#Política|24 de noviembre de 2021

El rumor del día: el apodo que Cristina le puso a "los muchachos" de Alberto

Un recorrido por la relación entre el Presidente y su vice. Génesis de inconformismos y de la resurrección del hombre que conformó una mesa chica que, a veces, no cae bien. 

Por Edmundo Tusam

La relación entre los Fernández lleva décadas de arreglos y desuniones. Durante la primera gestión kirchnerista, la de Néstor, su relación fue buena a pesar de recelos momentáneos. Aún así, el espíritu gestor de Alberto compensó cualquier tipo de valoración que CFK pudiera hacer en contra suya. Es por eso que continuó siendo el jefe de Gabinete.

 

 

Un repaso necesario

Sin embargo, unos meses después de asumida Cristina, se precisaron recambios. La razón, bien conocida: la crisis política producto del fallido intento por aprobar la 125, que imponía reformas en el sector agrario y que produjo, según un gran grueso de analistas, el germen para la radicalización del kirchnerismo hacia ciertas políticas y en contra de ciertos sectores.

 

Alberto Fernández fue la moneda de cambio. Sergio Massa, la reincorporación de "volumen político" que precisaba La Jefa. Los nombres se repiten. Ambos, los tres.
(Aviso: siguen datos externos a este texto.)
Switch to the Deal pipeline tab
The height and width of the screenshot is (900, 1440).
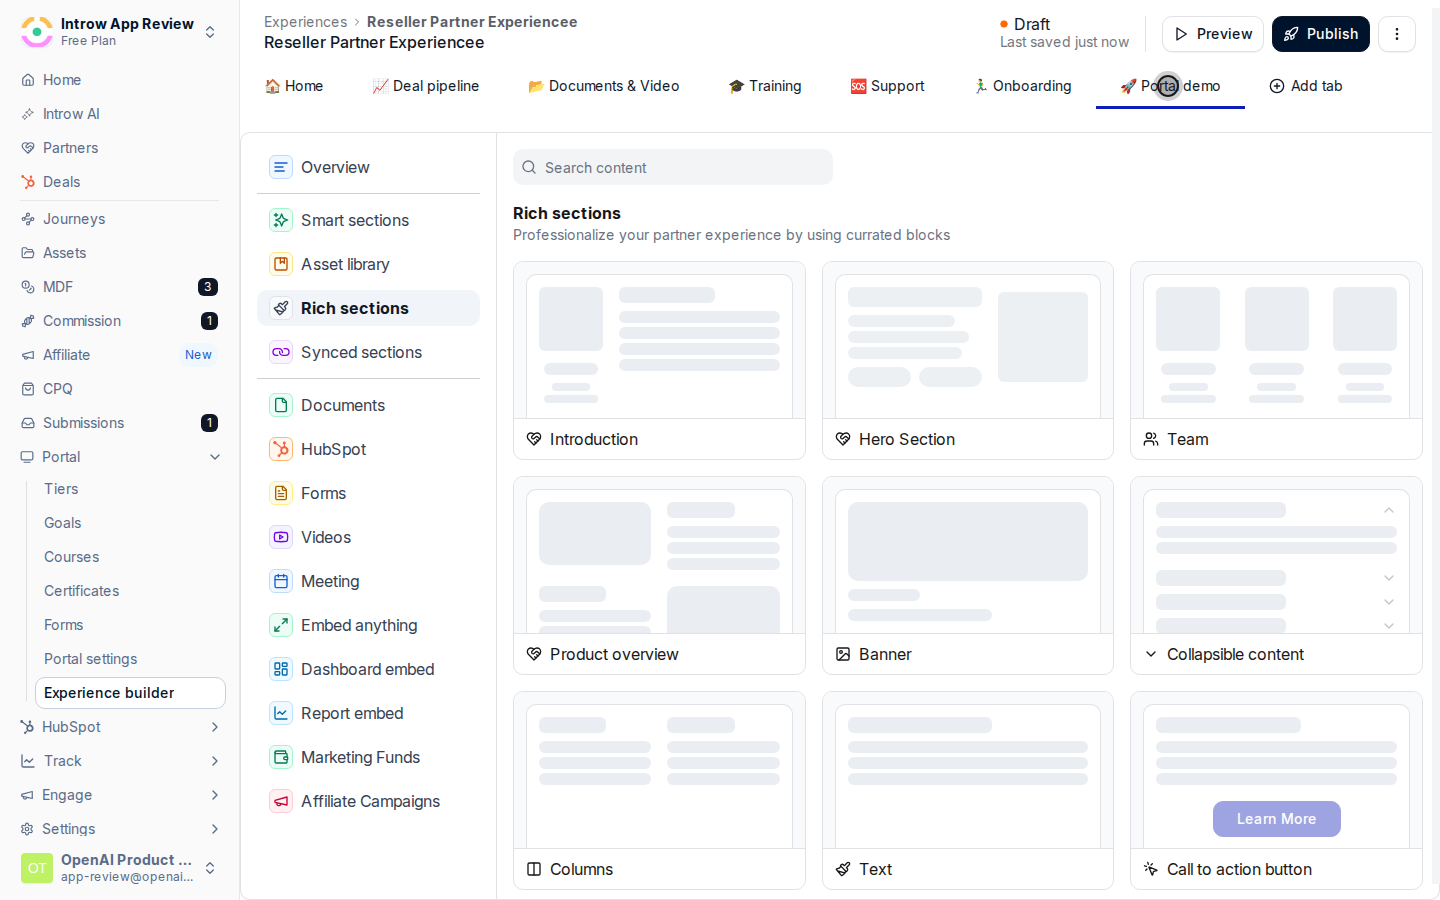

Ellos son quienes manejan en gran medida los hilos de la política de la coalición de gobierno que está en Casa Rosada desde el 10 de diciembre de 2019 hasta el 9 del mismo mes de 2023. También los escenarios: no hace falta ser memorioso para recordar que hace tres meses el país vaciló en la incertidumbre de una desintegración gubernamental o en un recambio ministerial de tamaños inconmesurables. ¿El disparador? Los resultados de las elecciones. ¿El resultado? Ninguno de esos extremos recién postulados, simplemente una advertencia grupal y una saboreada de cómo es llegar a los niveles de una incertidumbre supina.

 

 

Desde la disposición de renuncia del por entonces jefe de Gabinete que el mismo paseó por canales de televisión para deshilachar planteos y criticar medidas de la esposa de su amigo el expresidente.

 

 

Rearmarse para armar

Desde el purgatorio de la política, en la cual solo hizo ademán de sus dotes como operador para varios empresarios como Cristobal López, Alberto Fernández supo valorar a los suyos que estuvieron de su lado a pesar de ser un paria en términos de peso específico para ser tenido en cuenta para cargos relevantes en la gestión gubernamental.

 

El Grupo Callao funciona marco ejemplificador de esto: años antes de que CFK anunciara por un video en redes sociales que había escogido a Alberto Fernández para la campaña de 2019, el actual Presidente ya creaba una usina de dirigentes y académicos entre los que se encontraban Santiago Cafiero, Matías Kulfas, Cecilia Todesca Bocco y Victoria Tolosa Paz; todos parte del gabinete anunciado en 2019.

 

Quienes también fueron anunciados, y formaban parte del riñon del Presidente fueron Julio Vitobello, Secretario General de la Presidencia, y Juan Pablo Biondi, secretario de Comunicación y Prensa, este último fue reemplazado por Juan Ross luego de las PASO. Ambos fueron, sin lugar a dudas, quienes más tiempo pasaron con el Presidente. Junto al nieto de Antonio Cafiero, los tres fueron los únicos en tener el derecho de tocar la puerta del despacho presidencial y cuestionar abiertamente la agenda gubernamental.

 

De los recién nombrados, Vitobello es a quién Cristina más conoce: fue parte de la Oficina de Coordinación y Evaluación Presupuestaria de la Jefatura de Gabinete desde 2003 a 2007. Además, resistió los temblores y la ida de su amigo Alberto para permanecer en la gestión nacional como síndico General de la Nación entre 2007 y 2009 y titular de la Oficina Anticorrupción entre 2009 y 2015.

 

 

Las chicanas y las miradas

Según cuenta una fuente al tanto de los estoicismos kirchneristas, la expresidenta siempre miró de reojo a ese trío. Las pruebas están a la vista: la carta redactada a puño y letra luego de los resultados electorales de este año tuvieron a varios funcionarios en la mira: Santiago Cafiero y Juan Ross no se salvaron. Uno tuvo que mudarse de oficina y el otro salir por la puerta de atrás de la Casa Rosada. Vitobello, menos comprometido en la agenda pública, no vio alterada su posición.

 

"Cristina llama 'polémica en el bar' al círculo de Alberto Fernández formado por Cafiero, Vitobello y Biondi", marcaron a PolíticaHoy.

 

Un nombre que deja entrever la concepción que tiene parte del kirchnerismo para con parte del personal cercano al presidente.

 

 

Las valoraciones son estas, o al menos así dicen los rumores, pero como siempre decimos en esta sección: puede fallar.